Wiener’s announcement is significant because so few people have been willing to talk openly about their use of Truvada, a drug that’s been weighed down by controversy. He said he hopes his revelation will lift some of the stigma associated with Truvada and encourage more men to consider taking it.
Critics have suggested that taking the daily pill could make people more likely to engage in unsafe sex, but that claim hasn’t been backed up by research. Still, the idea has persisted, and people have been slow to embrace a drug that public health officials believe could be key to stopping, or significantly slowing down, the spread of HIV.

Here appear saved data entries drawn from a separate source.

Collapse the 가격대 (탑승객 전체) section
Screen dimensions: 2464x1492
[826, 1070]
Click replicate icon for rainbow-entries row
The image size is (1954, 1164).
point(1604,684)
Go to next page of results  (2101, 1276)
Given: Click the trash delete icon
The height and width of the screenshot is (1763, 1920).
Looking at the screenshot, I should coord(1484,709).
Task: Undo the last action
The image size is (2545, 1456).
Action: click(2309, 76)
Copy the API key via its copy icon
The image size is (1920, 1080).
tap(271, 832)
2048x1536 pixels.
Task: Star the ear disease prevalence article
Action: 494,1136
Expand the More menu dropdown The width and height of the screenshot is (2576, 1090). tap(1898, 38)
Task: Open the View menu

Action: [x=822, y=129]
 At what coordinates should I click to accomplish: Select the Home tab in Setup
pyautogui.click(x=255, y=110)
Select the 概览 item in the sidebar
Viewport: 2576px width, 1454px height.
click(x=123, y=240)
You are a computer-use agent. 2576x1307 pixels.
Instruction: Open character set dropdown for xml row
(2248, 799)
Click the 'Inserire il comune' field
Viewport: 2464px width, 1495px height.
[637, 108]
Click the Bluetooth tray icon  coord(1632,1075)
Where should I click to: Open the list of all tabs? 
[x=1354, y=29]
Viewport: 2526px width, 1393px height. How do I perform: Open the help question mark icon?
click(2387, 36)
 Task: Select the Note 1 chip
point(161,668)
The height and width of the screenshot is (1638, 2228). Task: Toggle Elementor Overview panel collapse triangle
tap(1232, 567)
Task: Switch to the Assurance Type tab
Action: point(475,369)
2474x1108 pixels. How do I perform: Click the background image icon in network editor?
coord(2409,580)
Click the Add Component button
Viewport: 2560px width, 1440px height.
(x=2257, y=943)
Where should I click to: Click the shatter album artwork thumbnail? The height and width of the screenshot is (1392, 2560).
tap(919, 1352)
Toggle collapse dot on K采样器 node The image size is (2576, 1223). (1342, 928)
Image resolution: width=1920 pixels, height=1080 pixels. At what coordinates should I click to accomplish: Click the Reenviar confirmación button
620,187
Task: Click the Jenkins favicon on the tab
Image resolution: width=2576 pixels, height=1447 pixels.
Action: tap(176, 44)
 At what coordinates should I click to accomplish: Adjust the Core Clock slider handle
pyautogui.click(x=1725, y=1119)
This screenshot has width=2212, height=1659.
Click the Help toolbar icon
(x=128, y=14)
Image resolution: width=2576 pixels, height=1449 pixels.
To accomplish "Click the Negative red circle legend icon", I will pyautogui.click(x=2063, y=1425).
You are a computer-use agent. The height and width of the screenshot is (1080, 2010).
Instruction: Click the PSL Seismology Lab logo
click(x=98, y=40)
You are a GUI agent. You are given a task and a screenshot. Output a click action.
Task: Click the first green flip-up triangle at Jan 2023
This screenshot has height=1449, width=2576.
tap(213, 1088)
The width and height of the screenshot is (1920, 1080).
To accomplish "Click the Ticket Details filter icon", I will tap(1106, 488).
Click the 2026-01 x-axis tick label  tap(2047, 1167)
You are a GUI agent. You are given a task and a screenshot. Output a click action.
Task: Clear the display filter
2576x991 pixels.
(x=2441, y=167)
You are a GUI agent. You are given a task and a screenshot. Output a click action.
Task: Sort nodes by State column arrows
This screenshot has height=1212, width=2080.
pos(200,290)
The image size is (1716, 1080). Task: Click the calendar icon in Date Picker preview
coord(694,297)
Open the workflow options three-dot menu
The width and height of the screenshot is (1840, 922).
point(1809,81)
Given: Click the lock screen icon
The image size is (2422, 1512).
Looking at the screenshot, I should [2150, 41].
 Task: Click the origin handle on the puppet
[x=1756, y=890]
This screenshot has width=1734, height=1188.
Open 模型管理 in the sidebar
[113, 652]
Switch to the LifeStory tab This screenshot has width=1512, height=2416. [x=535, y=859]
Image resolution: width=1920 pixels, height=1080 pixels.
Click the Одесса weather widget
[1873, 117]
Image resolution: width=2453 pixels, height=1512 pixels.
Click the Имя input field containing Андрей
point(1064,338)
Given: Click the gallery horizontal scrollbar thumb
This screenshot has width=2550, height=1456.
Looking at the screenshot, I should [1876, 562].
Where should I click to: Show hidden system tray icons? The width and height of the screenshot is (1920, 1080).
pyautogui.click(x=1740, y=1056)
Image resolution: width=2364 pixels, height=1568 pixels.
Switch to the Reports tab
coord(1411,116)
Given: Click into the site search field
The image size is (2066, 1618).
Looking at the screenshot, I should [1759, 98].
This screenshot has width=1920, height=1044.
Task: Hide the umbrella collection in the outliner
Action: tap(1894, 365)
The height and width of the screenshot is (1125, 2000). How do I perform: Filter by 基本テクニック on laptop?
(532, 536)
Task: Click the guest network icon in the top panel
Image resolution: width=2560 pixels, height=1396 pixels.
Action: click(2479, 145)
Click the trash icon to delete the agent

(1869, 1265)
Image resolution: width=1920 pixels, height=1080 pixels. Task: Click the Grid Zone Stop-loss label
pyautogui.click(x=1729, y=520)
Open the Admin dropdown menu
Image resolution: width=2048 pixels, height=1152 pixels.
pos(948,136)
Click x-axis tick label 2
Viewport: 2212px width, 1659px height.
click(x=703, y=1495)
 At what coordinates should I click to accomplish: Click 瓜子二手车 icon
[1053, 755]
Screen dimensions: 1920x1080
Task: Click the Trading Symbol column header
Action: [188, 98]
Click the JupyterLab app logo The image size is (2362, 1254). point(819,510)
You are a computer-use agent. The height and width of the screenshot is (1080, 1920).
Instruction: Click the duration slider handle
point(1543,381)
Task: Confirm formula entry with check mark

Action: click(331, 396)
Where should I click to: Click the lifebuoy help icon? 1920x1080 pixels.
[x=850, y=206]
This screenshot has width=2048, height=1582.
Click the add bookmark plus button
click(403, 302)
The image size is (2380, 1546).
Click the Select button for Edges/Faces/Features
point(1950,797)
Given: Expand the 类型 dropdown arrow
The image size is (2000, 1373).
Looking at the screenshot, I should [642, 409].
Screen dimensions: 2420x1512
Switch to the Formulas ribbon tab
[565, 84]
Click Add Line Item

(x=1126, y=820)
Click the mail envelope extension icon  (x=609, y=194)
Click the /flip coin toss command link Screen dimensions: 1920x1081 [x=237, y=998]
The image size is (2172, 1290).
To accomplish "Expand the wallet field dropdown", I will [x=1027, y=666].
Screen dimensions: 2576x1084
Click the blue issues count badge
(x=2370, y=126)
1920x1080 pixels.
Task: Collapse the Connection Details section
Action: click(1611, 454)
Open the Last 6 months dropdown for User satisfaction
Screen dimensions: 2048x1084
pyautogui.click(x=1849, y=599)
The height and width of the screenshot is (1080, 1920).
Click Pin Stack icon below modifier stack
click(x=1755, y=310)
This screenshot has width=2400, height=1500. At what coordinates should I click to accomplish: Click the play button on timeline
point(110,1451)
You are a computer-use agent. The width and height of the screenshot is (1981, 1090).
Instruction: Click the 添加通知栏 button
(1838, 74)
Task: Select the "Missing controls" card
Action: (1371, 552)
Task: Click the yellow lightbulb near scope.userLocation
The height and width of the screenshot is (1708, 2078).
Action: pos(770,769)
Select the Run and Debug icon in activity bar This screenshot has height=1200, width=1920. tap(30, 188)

Wiener’s disclosure, which he made in an online essay published Wednesday evening, comes as San Francisco pushes an aggressive campaign to persuade more gay men to take the drug, which is referred to as PrEP, for pre-exposure prophylaxis. Truvada, an antiviral drug that has been used to treat HIV infection for more than a decade, is the only pill approved for prevention.
At a meeting Thursday, Supervisor David Campos is expected to discuss a new initiative to make Truvada more accessible in San Francisco and distribute it to any resident who needs it. The initiative includes a plan to help pay for the drug for residents who can’t afford it. Truvada can cost up to $14,000 a year, although it’s covered by most insurance plans, and the drugmaker will help with the cost for people who need financial help.
San Francisco city and public health officials said they want to make the drug more accessible, and also normalize it. Wiener said that was his motivation in going public.